Nel caso in esame il Pretore non ha comunicato all’ufficiale del registro fondiario l’ordine di iscrizione provvisoria delle ipoteche legali (dopo contraddittorio) né, tanto meno, il termine entro cui l’istante avrebbe dovuto promuovere la causa intesa all’otteni-mento delle iscrizioni definitive. Egli ha previsto che tale comunicazione avvenisse solo al passaggio in giudicato della decisione (dispositivo IV), trascurando però di avere statuito nell’am-bito di una procedura di camera di consiglio (sopra, consid. 1) e di avere preso quindi una decisione immediatamente esecutiva a prescindere dalla mancata comunicazione all’ufficiale del registro fondiario. Certo, in caso di appello il presidente della Camera adita può conferire al gravame effetto sospensivo (art. 370 cpv. 3 CPC), ma in concreto ciò non è nemmeno stato richiesto. Rimane il fatto che, comunque sia, il termine entro cui l’istante doveva agire in giudizio per ottenere l’iscrizione definitiva delle ipoteche non è stato annotato nel registro fondiario, nel quale figurano ancora (e soltanto) le iscrizioni provvisorie ordinate senza contraddittorio. Occorre pertanto vagliare le conseguenze di tale omissione.
La giurisprudenza ha già avuto modo di precisare che, qualora la durata della validità dell’iscrizione provvisoria non sia annotata nel registro fondiario, l’ufficiale non esegue alcuna cancellazione d’ufficio (come prescrive invece l’art. 76 cpv. 1 RRF se il termine, annotato, decorre infruttuoso). Il proprietario del fondo gravato può chiedere bensì all’ufficiale di cancellare un’iscrizio-ne provvisoria decaduta ma, se il creditore si oppone, deve introdurre un’azione per la modifica del registro fondiario (DTF 112 II 498 consid. 2 e 3 con rinvii; Steinauer, op. cit., pag. 227, n. 2895). Come detto, dunque, la circostanza che la durata di un’iscrizione provvisoria non si evinca dal registro fondiario non comporta ancora la nullità dell’iscrizione; ciò non toglie che l’azione volta all’iscrizione definitiva debba essere promossa entro il termine fissato dal giudice (DTF 99 II 391 consid. 3; Steinauer, op. cit., pag. 226 n. 2892d).
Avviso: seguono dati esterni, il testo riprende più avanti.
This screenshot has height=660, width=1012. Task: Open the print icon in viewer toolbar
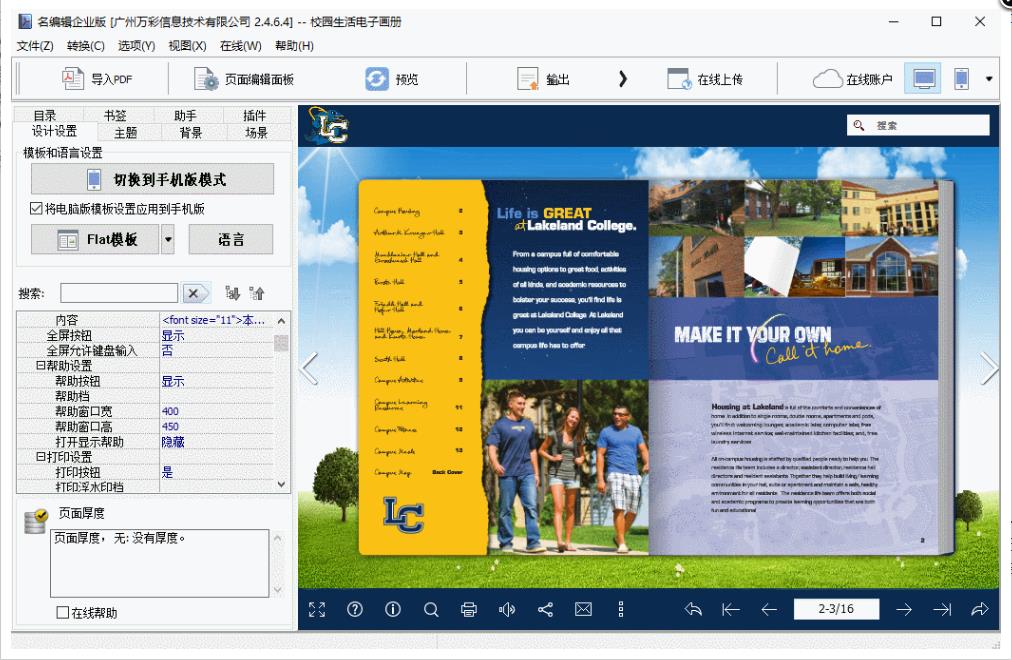pyautogui.click(x=469, y=609)
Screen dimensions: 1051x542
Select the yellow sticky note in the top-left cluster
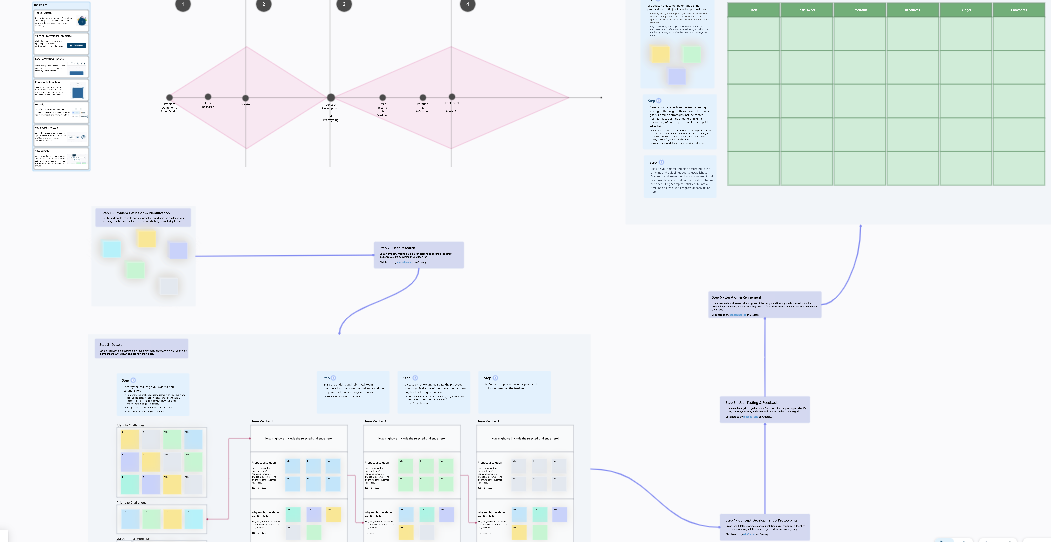[147, 238]
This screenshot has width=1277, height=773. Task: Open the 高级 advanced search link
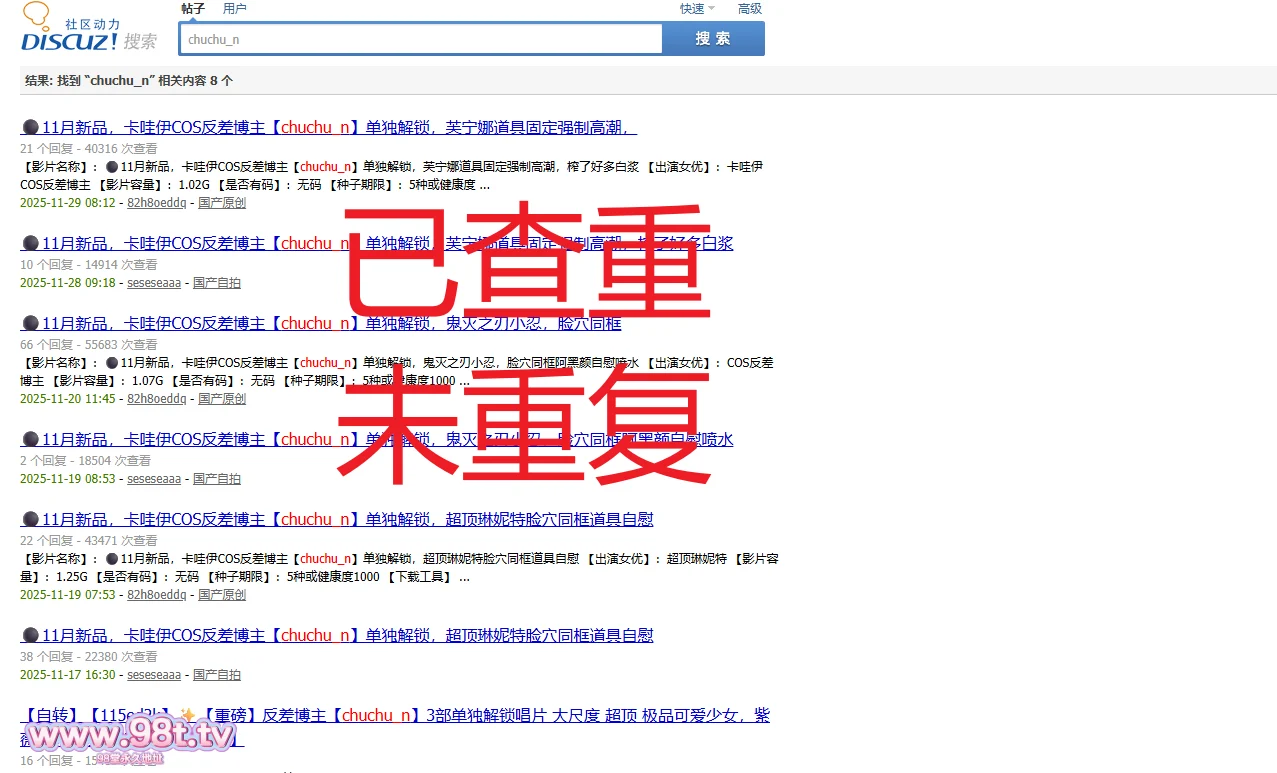749,9
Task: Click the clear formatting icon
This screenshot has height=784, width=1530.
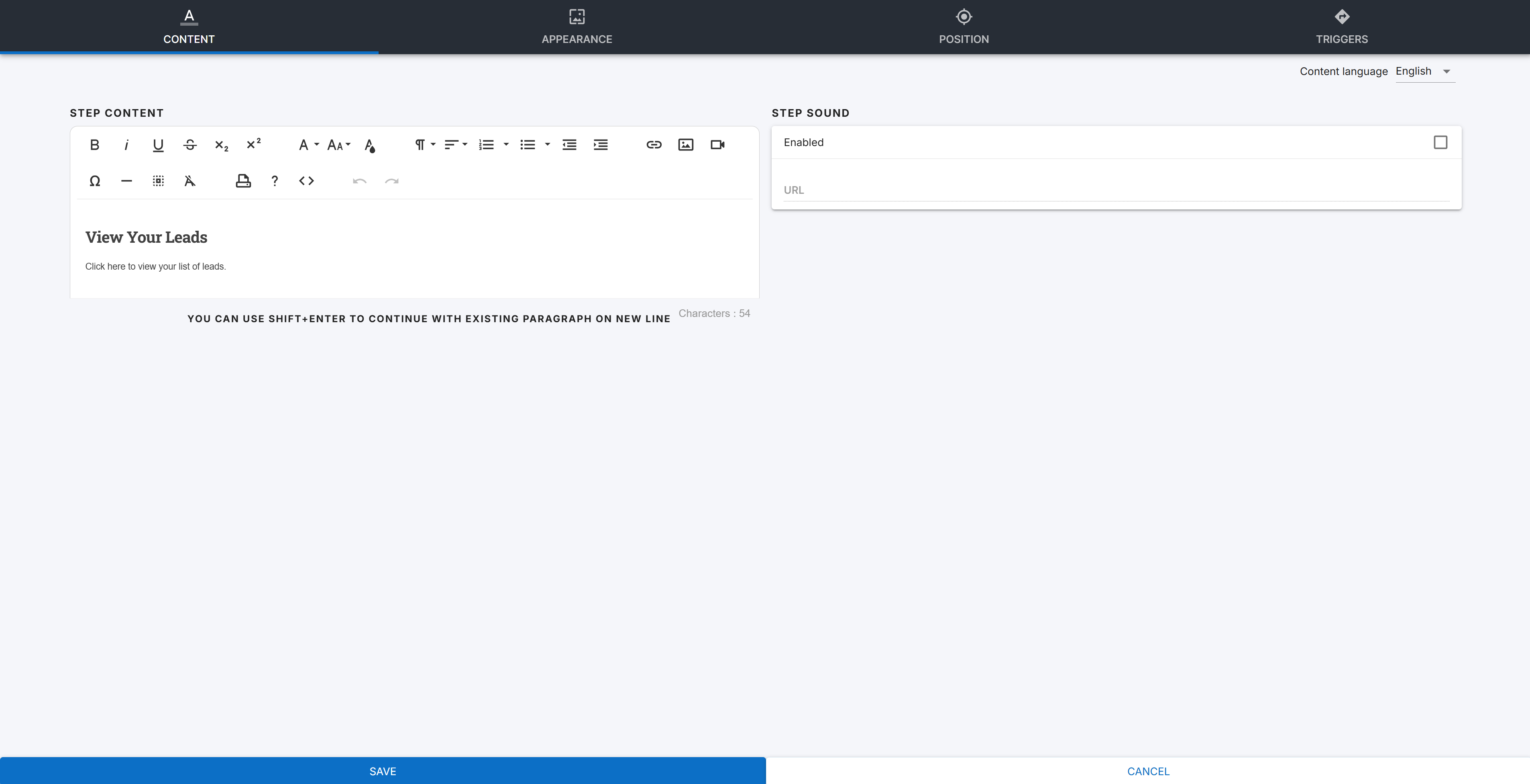Action: coord(190,181)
Nella fattispecie il Pretore ha impartito all’istante, nella decisione impugnata (del 25 gennaio 1993), un termine di 90 giorni per avviare la causa tendente all’iscrizione definitiva delle ipoteche. Il 22 aprile 1993 l’istante ha postulato una prima dilazione (altri 90 giorni), che il Pretore ha accolto il 26 aprile successivo. Una seconda proroga (90 giorni supplementari), chiesta dall’istante il 14 luglio 1993, è stata accolta dal Pretore il 16 luglio seguente. L’ultima istanza di proroga, inoltrata il 20 dicembre 1993, è stata accolta il 21 dicembre 1993 (ulteriori 90 giorni). Dagli atti non emerge se e quando l’istante ha promosso la causa intesa all’ ottenimento delle iscrizioni definitive. La questione non è, come che sia, di rilievo. Il termine di cui all’art. 961 cpv. 3 CC può infatti essere prorogato dal giudice, ma la richiesta di proroga dev’essere tempestiva (si è visto dianzi che, per essere efficace, la dilazione dev’essere finanche annotata nel registro fondiario entro la scadenza del termine originale: sopra, consid. 1 in fine). Quand’anche nel caso specifico le due prime proroghe siano state ottenute in tempo utile, la terza è manifestamente tardiva non solo nella concessione, ma già nella richiesta (20 dicembre 1993) se appena si pensa che la seconda proroga era stata accordata il 16 luglio 1993. Il diritto ticinese, del resto, pre-vede che una proroga deve – se non essere ottenuta – quanto meno essere chiesta prima della scadenza del termine (art. 130 cpv. 2 prima frase CPC). Ne segue che le iscrizioni provvisorie ordinate dal Pretore con la decisione impugnata si sono, come che sia, estinte allo scadere della seconda proroga, il giudice non potendo ordinare il ripristino di un’iscrizione provvisoria ormai decaduta (DTF 98 Ia 246 consid. 3). Poco importa che la decisione impugnata non sia stata trasmessa all’ufficiale del registro fondiario e poco importa altresì che tale decisione sia stata impugnata in appello. Già si è spiegato, invero, che tale ricorso non sospendeva l’esecutività del giudizio (art. 370 cpv. 3 CPC): non inibiva neppure, quindi, la decorrenza del termine.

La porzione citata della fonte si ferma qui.